What you should do
Please pick out every line in the records below that contains the word "Click", and copy each one.

Data for the task
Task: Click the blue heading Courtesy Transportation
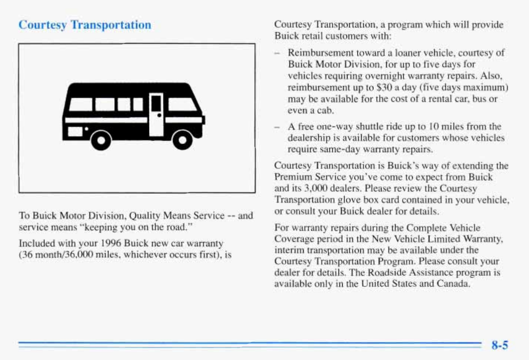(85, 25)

==

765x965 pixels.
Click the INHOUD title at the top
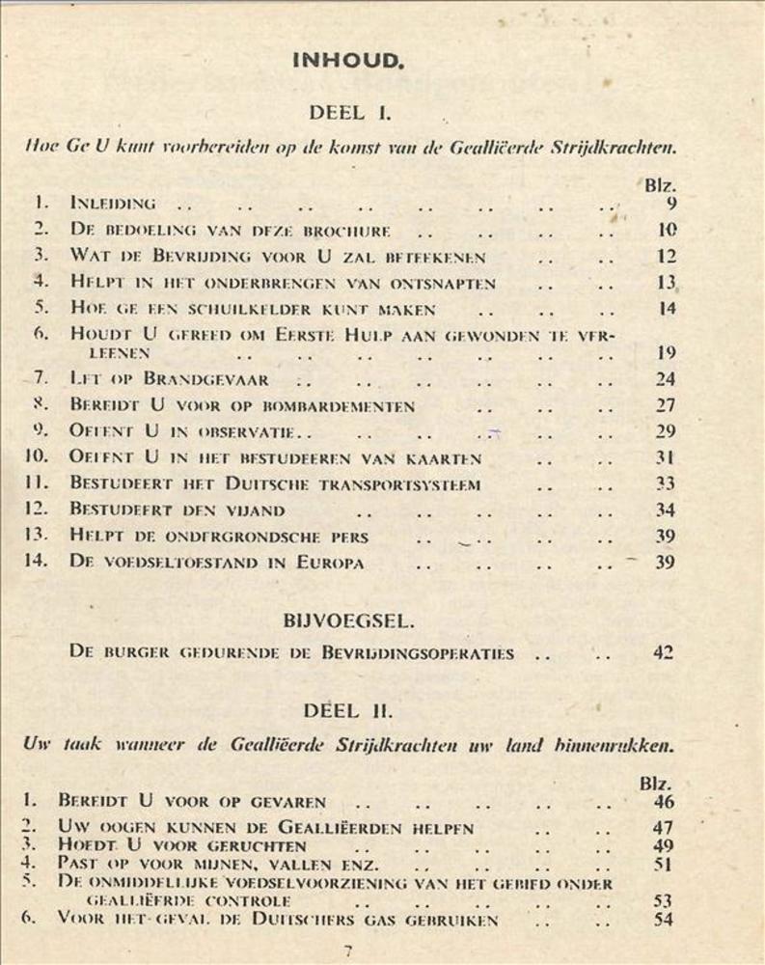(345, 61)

Output of the exercise
Task: Click the blue heading Courtesy Transportation
Click the INHOUD title at the top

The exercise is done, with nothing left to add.